[Saved data entries]
══════════

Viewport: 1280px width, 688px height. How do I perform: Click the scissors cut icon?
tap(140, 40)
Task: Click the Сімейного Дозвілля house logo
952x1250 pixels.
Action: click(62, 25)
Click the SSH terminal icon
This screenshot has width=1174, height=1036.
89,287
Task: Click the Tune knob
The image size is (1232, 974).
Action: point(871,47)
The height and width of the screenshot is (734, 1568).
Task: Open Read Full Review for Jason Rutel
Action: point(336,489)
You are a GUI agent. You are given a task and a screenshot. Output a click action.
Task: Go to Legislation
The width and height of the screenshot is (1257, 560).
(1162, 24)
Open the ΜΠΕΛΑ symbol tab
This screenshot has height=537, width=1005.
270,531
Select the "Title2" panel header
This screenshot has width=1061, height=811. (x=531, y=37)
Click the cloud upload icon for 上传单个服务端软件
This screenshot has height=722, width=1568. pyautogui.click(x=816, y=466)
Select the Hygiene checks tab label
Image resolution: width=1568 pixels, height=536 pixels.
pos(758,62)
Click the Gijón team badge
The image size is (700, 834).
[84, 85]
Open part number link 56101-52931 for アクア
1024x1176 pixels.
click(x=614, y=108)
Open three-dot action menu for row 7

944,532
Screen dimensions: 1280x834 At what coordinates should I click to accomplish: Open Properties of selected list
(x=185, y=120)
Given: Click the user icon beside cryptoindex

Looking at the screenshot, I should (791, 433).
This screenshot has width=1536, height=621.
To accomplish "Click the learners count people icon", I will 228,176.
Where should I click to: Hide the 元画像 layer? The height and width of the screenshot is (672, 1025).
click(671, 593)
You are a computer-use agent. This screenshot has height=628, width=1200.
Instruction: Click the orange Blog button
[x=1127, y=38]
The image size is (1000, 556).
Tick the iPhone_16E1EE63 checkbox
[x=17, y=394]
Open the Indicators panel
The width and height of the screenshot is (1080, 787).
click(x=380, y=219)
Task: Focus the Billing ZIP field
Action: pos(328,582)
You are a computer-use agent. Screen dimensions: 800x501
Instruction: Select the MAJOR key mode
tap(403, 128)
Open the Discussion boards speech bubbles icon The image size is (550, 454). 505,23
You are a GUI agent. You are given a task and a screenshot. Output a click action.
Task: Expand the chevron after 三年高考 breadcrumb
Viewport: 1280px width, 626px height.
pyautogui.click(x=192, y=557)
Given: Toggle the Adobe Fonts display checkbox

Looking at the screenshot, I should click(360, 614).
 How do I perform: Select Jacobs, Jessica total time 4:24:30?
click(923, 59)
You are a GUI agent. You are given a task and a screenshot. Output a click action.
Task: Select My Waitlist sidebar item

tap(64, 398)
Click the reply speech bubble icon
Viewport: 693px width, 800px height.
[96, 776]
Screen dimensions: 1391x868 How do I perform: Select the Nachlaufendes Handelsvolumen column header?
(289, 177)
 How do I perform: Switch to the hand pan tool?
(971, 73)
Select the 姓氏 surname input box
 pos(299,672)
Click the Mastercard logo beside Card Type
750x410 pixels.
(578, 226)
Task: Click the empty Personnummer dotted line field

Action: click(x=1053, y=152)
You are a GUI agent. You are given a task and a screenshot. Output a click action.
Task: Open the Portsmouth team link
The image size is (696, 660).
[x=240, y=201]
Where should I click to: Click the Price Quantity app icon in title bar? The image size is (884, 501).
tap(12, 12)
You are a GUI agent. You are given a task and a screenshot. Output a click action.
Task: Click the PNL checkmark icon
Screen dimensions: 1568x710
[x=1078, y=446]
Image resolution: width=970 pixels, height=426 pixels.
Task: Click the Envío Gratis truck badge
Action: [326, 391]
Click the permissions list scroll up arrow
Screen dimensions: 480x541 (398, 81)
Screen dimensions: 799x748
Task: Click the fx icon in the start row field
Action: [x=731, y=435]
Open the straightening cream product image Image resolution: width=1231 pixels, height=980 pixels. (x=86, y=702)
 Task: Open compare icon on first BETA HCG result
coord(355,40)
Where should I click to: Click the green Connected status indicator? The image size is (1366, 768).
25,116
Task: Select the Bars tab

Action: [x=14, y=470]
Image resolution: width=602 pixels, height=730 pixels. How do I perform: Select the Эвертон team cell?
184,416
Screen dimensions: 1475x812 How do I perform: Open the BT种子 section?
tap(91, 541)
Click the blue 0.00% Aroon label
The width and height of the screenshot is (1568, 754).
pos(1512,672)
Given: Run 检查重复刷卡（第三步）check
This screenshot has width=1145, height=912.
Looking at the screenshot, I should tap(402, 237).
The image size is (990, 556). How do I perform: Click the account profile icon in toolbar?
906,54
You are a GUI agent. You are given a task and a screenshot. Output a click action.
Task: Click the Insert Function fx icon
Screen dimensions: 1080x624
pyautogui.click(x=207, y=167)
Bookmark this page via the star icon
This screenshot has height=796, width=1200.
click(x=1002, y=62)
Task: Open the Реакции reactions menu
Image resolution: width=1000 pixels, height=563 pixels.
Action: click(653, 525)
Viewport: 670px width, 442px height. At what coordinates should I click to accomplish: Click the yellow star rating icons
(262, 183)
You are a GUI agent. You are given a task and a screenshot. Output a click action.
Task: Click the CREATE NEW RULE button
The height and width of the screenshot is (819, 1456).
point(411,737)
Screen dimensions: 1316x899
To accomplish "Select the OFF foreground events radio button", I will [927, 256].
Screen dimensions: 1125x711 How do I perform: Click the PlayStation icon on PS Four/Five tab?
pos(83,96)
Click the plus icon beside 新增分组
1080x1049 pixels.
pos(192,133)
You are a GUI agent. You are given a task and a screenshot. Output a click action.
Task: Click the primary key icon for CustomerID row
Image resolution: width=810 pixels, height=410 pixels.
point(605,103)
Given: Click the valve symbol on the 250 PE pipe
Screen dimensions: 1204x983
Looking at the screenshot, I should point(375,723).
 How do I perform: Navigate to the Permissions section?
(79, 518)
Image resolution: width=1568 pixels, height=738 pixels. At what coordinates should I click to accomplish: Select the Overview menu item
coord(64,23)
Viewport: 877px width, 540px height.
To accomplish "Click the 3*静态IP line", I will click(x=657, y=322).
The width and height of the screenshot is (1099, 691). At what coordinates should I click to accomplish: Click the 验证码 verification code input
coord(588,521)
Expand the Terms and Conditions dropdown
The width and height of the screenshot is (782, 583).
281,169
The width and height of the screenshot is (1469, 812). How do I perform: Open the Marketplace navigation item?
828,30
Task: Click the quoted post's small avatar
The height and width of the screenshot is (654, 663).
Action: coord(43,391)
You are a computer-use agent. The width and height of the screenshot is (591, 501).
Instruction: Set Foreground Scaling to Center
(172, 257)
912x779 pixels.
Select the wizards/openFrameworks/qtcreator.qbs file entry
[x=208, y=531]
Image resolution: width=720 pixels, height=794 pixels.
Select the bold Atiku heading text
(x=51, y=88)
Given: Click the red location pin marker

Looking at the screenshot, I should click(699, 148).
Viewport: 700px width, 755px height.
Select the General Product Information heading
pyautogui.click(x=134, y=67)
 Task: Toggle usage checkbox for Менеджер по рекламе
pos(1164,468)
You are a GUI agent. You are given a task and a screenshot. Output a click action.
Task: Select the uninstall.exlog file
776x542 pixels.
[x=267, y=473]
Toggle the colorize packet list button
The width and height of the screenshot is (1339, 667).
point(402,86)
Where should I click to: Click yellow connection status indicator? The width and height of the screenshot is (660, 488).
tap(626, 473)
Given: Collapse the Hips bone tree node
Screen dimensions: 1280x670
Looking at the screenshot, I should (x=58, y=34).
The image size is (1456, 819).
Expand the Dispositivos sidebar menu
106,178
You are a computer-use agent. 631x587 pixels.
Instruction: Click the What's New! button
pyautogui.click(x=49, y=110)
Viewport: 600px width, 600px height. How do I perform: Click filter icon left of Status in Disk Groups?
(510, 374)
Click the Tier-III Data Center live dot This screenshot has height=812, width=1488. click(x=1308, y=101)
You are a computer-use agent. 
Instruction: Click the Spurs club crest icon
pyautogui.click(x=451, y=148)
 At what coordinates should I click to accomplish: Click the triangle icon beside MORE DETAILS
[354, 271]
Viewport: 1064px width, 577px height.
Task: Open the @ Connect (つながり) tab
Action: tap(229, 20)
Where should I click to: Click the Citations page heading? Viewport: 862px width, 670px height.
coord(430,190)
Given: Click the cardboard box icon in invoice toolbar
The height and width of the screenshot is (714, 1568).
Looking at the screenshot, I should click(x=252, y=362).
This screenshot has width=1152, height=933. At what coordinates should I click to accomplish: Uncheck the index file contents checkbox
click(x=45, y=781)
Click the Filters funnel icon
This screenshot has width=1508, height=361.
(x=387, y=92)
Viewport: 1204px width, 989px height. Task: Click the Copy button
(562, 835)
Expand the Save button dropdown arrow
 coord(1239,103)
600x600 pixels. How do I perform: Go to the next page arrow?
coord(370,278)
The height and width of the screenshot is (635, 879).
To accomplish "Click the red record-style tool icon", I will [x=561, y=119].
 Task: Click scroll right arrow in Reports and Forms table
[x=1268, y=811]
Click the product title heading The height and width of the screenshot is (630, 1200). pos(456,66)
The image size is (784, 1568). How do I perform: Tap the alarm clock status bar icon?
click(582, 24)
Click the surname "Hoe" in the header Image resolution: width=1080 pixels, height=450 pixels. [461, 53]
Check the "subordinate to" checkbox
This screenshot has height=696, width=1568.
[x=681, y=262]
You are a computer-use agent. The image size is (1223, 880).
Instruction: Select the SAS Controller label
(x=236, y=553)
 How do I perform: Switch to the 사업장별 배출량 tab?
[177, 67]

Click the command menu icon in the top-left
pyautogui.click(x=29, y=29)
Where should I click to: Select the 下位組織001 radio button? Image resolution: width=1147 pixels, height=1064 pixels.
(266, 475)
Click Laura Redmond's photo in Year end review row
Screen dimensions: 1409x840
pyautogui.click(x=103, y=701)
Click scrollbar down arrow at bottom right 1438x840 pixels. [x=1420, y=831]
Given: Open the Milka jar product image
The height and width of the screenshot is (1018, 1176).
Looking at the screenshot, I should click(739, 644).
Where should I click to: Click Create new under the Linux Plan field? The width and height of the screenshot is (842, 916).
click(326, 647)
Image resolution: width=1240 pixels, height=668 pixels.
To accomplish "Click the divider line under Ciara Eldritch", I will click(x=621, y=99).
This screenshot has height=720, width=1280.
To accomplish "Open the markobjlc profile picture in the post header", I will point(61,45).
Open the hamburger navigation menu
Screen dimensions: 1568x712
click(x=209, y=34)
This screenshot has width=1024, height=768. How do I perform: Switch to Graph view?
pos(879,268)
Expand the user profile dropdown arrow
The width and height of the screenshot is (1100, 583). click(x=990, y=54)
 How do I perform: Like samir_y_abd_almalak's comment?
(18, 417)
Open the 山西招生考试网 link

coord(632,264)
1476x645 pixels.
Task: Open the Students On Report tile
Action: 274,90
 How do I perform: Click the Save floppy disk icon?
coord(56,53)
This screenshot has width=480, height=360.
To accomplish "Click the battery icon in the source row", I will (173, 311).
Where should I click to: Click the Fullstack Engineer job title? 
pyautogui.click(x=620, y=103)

══════════

TASK INSTRUCTIONS:
In the entries above, copy the lines from the one that contains "How do I perform: Click the Save" through the last line, exactly as they appear.

SOLUTION:
 How do I perform: Click the Save floppy disk icon?
coord(56,53)
This screenshot has width=480, height=360.
To accomplish "Click the battery icon in the source row", I will (173, 311).
Where should I click to: Click the Fullstack Engineer job title? 
pyautogui.click(x=620, y=103)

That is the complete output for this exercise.